----- DATASET RECORDS -----

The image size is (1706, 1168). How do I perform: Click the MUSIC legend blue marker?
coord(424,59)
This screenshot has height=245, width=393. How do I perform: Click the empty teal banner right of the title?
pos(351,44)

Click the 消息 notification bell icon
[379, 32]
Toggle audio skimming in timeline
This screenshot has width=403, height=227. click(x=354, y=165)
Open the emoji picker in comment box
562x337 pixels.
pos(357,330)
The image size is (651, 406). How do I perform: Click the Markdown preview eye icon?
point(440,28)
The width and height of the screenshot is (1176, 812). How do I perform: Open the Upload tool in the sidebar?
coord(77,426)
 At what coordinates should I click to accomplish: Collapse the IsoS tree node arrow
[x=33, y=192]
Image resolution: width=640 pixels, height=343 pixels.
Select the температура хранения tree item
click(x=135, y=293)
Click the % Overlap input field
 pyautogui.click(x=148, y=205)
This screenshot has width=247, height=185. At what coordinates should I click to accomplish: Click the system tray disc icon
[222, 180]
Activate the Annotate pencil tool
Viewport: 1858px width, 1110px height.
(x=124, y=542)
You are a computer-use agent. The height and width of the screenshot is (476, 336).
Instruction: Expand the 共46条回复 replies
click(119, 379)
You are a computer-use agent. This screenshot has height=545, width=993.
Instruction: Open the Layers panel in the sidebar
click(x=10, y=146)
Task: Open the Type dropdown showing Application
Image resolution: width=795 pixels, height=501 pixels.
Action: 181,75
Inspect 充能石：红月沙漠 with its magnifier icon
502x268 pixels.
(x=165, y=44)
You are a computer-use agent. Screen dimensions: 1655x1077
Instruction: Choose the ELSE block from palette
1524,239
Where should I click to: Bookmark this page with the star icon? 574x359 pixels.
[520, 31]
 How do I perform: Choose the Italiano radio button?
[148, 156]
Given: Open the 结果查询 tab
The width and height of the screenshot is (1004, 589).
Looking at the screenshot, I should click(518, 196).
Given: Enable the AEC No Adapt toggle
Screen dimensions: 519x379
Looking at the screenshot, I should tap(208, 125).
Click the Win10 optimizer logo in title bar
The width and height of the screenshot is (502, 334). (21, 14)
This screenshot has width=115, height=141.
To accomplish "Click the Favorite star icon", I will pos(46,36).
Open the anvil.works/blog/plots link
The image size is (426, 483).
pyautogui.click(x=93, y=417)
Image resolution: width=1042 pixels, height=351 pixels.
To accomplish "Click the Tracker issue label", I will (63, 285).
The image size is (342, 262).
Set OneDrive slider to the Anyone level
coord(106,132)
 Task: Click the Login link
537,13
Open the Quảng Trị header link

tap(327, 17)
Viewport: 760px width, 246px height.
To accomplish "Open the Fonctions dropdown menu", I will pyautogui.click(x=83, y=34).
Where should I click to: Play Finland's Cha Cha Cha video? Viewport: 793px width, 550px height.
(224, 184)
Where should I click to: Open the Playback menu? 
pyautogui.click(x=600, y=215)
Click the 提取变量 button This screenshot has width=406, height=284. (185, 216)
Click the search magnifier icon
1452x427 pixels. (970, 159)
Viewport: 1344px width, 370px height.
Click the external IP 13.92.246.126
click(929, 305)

-----

Please list every line above that contains the word "dimensions".

▶ RESPONSE TO THE EXERCISE:
You are a computer-use agent. Screen dimensions: 1655x1077
Screen dimensions: 519x379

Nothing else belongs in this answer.